Making corporation tax simpler: OTS's top ideas

Seven ideas that will “make the greatest difference” on corporation tax simplification were tabled yesterday by the OTS; an independent adviser to HM Treasury.

A further 25 ideas that will make “an important contribution” were recommended too. The seven, plus those out of the 25 which relate to micro-companies are as follows:

  1. Build a 5-year Corporation Tax (CT) "roadmap" to include a commitment on earlier and more open consultation.
  1. For the smallest companies: follow the direction of ‘simple accounts = simple tax:’
  • FRS 105 adopters, tax to follow accounts;
  • Otherwise, a minimum number of essential tax adjustments to accounting profit
  • Disparity with unincorporated businesses to be fully understood
  1. Capital / revenue tax definitions aligned with accounting definitions.
  1. Align definitions between management expenses and trading deductions.
  1. Develop a roadmap for, and take steps towards, replacing the schedular system with a whole business approach.
  1. OTS to explore use of accounting depreciation instead of capital allowances.
  1. For the largest companies: embed the CRM role in line with HMRC’s published strategy, to provide greater certainty in a complex system.

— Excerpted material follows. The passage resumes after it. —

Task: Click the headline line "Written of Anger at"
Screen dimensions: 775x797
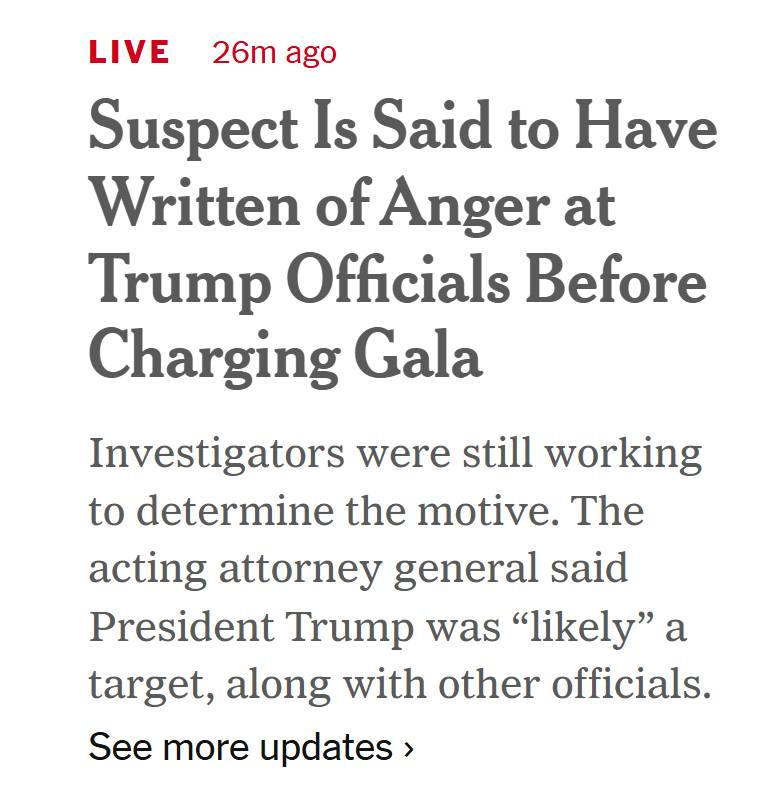Action: 351,205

The OTS’s secondary ideas to simplify CT for micro-companies are:

  1. Review the asset limit for disincorporation relief.
  2. Explore 'cash accounting' for the very smallest companies, to align with the scheme for unincorporated businesses (recognising that company law and, currently, EU accounting directives would need to change).
  3. Update HMRC guidance to confirm that abridged accounts prepared by ‘small’ companies for Companies House and their members constitute statutory accounts and are those required by HMRC.

Aligning CT more closely with the accounts (including schedular reform)

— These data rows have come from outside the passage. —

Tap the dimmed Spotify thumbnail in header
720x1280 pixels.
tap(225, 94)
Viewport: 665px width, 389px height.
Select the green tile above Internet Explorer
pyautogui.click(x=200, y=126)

  1. We suggest as a principle that no additional information need be provided beyond that required by company law, without clear justification, and that this information is reported digitally to government through a single route.
  2. Consider abolishing the requirement to submit a separate CT computation.
  3. HMRC to either integrate or remove iXBRL reporting as part of MTD.
  4. Extend scope of relief to all business income expenditure.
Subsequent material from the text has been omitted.